Gegen diesen Bescheid richtet sich die vorliegende Beschwerde, über die der Verwaltungsgerichtshof nach Aktenvorlage durch die belangte Behörde erwogen hat:

Dem Beschwerdeführer kommt infolge des Bescheides des unabhängigen Bundesasylsenates vom der Status eines Asylberechtigten zu, sodass ihm gemäß § 94 Abs. 1 FPG grundsätzlich auf Antrag ein Konventionsreisepass auszustellen ist. Allerdings gelten gemäß § 94 Abs. 5 letzter Halbsatz FPG der § 88 Abs. 4 sowie die §§ 89 bis 93 FPG (infolge Erlassung des angefochtenen Bescheides im Juli 2010 jeweils in der Fassung des FrÄG 2009), die sich auf Fremdenpässe beziehen, auch für Konventionsreisepässe. Gemäß § 92 Abs. 1 Z 4 FPG ist die Ausstellung, die Erweiterung des Geltungsbereiches und die Änderung eines Fremdenpasses zu versagen, wenn bestimmte Tatsachen die Annahme rechtfertigen, dass der Fremde das Dokument benützen will, um Schlepperei zu begehen oder an ihr mitzuwirken.
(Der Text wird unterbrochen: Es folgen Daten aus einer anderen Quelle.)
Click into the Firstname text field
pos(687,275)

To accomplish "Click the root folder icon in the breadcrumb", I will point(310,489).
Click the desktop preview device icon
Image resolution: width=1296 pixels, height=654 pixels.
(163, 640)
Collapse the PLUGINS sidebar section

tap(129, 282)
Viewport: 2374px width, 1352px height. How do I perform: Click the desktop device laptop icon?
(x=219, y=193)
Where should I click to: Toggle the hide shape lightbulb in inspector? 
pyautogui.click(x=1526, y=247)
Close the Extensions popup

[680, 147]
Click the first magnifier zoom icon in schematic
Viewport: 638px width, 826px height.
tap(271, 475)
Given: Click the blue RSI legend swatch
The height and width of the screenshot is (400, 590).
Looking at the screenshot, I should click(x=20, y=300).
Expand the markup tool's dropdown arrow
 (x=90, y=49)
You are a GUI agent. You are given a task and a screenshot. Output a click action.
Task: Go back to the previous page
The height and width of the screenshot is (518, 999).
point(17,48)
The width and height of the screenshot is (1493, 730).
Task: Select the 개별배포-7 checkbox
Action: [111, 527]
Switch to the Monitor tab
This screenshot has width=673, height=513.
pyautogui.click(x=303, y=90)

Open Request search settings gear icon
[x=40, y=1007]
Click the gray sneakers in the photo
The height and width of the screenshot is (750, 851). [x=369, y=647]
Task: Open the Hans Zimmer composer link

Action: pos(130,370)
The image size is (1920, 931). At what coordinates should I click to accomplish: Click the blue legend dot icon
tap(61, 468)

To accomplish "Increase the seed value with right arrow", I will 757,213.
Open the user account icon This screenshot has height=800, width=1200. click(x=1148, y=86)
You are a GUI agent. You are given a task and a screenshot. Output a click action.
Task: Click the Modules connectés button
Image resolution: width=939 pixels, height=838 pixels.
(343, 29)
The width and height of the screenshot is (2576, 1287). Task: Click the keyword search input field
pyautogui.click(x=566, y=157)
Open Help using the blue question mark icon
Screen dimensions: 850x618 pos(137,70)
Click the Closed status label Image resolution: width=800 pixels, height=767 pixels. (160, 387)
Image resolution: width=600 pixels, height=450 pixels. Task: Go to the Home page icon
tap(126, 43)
Gegen die wiedergegebene, auf dieser Grundlage angestellte Prognosebeurteilung der belangten Behörde wendet sich der Beschwerdeführer. Er argumentiert, dass das Landesgericht Innsbruck gegen ihn lediglich eine Geldstrafe verhängt und diese noch dazu gemäß § 43 Abs. 1 StGB bedingt nachgesehen habe. Das Strafgericht sei im Zeitpunkt der Verurteilung davon ausgegangen, dass der Beschwerdeführer sich nicht mehr einschlägig strafbar machen werde, sonst hätte er eine unbedingte Strafe erhalten. Er lebe in Österreich in geordneten Lebensverhältnissen, gehe einer Arbeit nach und sei verheiratet. Er habe sich sowohl vor der gegenständlichen Tat als auch nachher gesetzestreu verhalten. Aus dem Umstand eines einmaligen Fehlverhaltens könne nicht die Annahme abgeleitet werden, er würde dies in Zukunft wieder tun, wenn hierfür nicht entsprechende Anhaltspunkte vorlägen. Dass derartige Anhaltspunkte gegeben seien, ergebe sich auch nicht aus dem angefochtenen Bescheid.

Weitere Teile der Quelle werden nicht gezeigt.